▸ **WHAT YOU HAVE TO DO**
Search the records for "will". Copy every line where it appears.

Stored items:

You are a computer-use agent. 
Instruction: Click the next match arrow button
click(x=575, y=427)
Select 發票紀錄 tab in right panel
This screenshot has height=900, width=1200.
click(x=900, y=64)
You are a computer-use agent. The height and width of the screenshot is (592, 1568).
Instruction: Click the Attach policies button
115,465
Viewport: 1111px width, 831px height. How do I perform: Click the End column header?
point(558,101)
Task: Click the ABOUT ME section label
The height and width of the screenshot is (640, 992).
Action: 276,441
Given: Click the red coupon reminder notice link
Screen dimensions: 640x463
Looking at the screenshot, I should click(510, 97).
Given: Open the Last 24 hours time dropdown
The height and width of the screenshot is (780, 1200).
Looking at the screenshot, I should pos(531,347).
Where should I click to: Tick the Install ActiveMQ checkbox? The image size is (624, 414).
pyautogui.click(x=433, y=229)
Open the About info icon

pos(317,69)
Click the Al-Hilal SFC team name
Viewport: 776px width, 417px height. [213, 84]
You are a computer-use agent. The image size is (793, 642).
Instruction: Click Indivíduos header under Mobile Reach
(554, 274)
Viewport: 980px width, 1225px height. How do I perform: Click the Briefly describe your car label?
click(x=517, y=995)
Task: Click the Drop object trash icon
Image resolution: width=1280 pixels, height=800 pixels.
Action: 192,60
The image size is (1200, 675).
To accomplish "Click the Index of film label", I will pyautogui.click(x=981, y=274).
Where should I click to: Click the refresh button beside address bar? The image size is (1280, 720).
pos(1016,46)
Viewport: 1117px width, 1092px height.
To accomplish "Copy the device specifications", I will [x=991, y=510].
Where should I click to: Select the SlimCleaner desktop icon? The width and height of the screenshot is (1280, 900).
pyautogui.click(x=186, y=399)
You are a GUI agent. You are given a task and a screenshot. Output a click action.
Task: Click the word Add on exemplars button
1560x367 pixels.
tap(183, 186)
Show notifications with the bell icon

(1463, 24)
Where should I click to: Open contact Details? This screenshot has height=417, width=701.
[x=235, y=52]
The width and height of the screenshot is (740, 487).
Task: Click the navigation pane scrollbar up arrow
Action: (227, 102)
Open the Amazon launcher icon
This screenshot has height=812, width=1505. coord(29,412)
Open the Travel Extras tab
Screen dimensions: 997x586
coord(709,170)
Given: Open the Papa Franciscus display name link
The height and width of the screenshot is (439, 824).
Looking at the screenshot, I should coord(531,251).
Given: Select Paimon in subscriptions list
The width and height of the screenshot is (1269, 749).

▸ **WORKED SOLUTION**
To accomplish "Click the Index of film label", I will pyautogui.click(x=981, y=274).
To accomplish "Copy the device specifications", I will [x=991, y=510].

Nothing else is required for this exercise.